Fearlessly reported and beautifully written, The American Way of Eating goes beyond statistics and culture wars to deliver a book that is fiercely honest, strikingly intelligent, and compulsively readable. In making the simple case that—city or country, rich or poor—everyone wants good food, McMillan guarantees that talking about dinner will never be the same again.

My Thoughts: It took me forever to get through this book. Probably mostly because I was really only interested in the summary at the end of the book. Basically, the entire thing can be summarized in: American's know that we need to eat better but because of lack of basic cooking skills (kids aren't being taught by their parents or home ec classes anymore) and the difficulty of obtaining healthy, good quality food, we just don't eat as well as we all know we ought to.

Also, there's a lot of crap going on in the fields. When McMillan spent some time as a farmworker, she learned of some pretty common practices. When she picked garlic, all the workers were payed by the bucket. She got $1.60 per bucket of garlic picked. At her best, she only picked about 10 buckets per 12 hour day - earning her a whopping $16. Now, California law requires the farm companies to make up the difference, so that each worker will make minimum wage at the end of the day. Big surprise....they don't.  McMillan's pay stubs were still for $16, but instead of showing that she worked for 8-12 hours, they showed that she worked for 2. This is extremely common, and rarely disputed, especially since many farmworkers have questionable legal status. Also, there are laws about how close workers can be to a field that is being sprayed with pesticides, or how long they have to wait until workers go back into a field that has just been sprayed. These laws are largely ignored.

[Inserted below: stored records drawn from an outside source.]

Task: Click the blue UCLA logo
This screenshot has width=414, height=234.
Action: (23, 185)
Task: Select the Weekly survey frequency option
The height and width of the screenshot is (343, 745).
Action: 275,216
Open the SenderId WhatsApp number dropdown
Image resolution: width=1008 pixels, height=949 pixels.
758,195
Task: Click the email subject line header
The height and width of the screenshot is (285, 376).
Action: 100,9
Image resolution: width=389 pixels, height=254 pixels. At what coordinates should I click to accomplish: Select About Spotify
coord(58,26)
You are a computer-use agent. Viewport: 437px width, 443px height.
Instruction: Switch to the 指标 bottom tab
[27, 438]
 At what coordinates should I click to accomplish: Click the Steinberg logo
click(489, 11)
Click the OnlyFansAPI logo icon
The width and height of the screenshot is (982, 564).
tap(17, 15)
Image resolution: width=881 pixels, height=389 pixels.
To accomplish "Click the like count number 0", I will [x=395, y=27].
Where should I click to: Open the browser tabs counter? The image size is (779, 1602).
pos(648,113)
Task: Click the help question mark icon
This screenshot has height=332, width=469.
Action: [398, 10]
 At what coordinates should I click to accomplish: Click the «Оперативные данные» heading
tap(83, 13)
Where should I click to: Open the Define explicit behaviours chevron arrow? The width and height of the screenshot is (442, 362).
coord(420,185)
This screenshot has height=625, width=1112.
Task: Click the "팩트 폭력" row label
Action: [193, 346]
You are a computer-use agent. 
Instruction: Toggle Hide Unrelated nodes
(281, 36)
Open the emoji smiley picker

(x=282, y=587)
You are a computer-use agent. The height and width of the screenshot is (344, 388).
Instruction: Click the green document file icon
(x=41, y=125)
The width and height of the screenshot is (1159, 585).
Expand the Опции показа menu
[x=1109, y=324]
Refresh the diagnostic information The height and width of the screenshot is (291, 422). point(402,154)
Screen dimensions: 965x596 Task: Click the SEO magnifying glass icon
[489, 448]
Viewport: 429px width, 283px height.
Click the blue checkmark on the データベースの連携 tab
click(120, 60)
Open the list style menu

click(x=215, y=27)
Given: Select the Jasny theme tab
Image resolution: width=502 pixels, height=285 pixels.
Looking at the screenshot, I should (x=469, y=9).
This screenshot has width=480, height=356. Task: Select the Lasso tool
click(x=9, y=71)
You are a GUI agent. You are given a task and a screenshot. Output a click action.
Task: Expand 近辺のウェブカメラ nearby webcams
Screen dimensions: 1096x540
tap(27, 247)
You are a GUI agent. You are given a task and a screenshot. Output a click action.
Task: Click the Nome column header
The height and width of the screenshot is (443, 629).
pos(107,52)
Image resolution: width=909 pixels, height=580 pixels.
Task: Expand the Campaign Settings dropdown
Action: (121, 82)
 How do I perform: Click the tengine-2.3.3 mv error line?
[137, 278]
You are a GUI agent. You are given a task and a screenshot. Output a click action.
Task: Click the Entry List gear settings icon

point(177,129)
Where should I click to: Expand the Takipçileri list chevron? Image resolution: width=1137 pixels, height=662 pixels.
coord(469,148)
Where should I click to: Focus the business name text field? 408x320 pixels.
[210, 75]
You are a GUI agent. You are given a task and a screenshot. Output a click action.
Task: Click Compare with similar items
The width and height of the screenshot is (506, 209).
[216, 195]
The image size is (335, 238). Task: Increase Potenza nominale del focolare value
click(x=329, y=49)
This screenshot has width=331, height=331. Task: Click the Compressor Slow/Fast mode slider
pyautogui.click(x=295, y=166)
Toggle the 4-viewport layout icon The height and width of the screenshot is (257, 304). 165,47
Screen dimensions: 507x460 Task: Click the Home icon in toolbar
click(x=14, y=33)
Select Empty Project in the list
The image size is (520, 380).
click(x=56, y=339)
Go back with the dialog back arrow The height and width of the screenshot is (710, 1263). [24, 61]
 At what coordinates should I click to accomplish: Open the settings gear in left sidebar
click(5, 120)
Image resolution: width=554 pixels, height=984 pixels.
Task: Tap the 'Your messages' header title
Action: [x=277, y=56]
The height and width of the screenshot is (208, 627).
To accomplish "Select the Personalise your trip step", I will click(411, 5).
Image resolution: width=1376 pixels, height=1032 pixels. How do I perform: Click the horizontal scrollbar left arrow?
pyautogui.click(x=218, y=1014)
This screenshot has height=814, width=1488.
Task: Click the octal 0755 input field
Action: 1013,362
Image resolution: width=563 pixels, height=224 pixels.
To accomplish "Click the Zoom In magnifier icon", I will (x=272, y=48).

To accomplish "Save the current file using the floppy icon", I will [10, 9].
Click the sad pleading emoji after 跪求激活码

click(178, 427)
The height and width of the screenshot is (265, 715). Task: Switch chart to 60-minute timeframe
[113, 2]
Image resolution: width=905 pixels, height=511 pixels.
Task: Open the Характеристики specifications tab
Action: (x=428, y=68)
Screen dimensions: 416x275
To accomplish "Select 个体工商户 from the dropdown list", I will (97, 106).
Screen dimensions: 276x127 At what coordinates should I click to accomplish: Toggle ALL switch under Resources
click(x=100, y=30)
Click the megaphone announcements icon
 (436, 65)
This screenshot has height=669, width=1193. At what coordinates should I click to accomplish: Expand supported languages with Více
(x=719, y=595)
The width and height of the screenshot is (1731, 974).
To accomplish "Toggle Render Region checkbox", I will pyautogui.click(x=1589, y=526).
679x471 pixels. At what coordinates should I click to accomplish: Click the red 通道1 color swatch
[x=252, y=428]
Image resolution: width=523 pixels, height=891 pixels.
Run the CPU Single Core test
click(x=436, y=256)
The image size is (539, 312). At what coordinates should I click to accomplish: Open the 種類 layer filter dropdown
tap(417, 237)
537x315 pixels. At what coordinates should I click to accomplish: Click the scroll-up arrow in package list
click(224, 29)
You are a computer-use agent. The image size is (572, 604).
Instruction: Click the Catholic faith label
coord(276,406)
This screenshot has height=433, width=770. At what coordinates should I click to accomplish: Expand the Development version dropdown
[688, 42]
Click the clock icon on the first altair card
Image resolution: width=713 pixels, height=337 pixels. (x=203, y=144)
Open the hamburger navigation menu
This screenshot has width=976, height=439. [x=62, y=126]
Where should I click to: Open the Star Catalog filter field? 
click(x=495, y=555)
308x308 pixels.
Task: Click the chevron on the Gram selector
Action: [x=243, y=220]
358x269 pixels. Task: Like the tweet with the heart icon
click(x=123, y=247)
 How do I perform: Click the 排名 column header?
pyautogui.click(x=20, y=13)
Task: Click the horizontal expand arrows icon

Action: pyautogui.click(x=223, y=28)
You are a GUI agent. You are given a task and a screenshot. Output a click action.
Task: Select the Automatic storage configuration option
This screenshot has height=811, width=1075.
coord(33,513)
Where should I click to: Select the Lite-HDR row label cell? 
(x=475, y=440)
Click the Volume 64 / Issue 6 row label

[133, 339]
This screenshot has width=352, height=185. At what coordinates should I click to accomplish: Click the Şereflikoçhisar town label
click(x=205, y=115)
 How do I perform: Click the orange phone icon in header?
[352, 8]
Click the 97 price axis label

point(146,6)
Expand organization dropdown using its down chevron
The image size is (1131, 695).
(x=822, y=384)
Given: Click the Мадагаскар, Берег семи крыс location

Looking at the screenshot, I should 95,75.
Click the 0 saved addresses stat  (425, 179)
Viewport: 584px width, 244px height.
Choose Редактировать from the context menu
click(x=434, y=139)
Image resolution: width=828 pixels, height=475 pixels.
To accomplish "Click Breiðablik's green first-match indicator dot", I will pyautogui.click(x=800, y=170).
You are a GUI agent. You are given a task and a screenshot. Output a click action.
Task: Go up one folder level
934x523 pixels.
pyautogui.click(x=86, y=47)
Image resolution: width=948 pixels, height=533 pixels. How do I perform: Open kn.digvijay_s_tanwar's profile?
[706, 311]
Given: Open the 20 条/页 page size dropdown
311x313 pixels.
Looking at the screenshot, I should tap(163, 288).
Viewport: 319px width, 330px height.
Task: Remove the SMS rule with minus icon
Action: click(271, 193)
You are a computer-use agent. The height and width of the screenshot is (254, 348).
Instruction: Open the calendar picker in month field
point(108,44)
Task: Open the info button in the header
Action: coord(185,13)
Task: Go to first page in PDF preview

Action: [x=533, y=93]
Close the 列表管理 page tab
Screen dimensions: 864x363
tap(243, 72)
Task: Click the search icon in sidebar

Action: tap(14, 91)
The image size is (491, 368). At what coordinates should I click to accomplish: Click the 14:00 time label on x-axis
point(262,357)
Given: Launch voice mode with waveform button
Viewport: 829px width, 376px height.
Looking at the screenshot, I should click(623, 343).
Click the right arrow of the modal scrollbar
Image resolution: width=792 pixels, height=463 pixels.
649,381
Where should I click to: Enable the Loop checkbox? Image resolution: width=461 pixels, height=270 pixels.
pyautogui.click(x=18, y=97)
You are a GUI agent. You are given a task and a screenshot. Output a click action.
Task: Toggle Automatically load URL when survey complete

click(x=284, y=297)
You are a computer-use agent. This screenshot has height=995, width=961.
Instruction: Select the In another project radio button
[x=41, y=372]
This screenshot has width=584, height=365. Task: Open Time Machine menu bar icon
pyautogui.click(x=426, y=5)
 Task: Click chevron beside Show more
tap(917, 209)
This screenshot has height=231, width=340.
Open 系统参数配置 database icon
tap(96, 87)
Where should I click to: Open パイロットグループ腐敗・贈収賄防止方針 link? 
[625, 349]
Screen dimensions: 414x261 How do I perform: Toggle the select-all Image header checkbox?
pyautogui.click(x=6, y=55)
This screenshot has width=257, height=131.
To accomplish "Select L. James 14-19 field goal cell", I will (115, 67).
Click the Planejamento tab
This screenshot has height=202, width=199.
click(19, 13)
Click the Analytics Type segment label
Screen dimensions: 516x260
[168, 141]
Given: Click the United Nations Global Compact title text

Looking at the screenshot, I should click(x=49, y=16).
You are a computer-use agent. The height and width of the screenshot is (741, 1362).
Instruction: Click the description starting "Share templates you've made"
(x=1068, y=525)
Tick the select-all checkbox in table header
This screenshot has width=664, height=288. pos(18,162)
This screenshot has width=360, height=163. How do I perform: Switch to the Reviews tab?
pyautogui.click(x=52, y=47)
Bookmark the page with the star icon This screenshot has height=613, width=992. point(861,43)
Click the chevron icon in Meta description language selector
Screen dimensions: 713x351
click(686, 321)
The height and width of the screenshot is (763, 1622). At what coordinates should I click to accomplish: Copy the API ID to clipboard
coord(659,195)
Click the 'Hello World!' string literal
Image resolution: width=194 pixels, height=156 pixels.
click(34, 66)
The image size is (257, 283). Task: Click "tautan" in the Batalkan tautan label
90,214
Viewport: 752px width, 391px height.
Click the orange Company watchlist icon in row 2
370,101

In her time at Applebee's McMillan learned that you don't need much cooking expertise to work in a restaurant kitchen, unless you're cooking the steaks and burgers. Other than that, all you're really doing is scooping out pre-made portions and sticking them in the microwave.

Basically, the end statement was that in order for Americans to eat better, we need to make quality, affordable food more accessible to the general public, and we also need to make sure that we have the basic cooking skills necessary to prepare basic, healthy meals. And I totally agree. It's just plain easier to eat what's cheap and simple to prepare.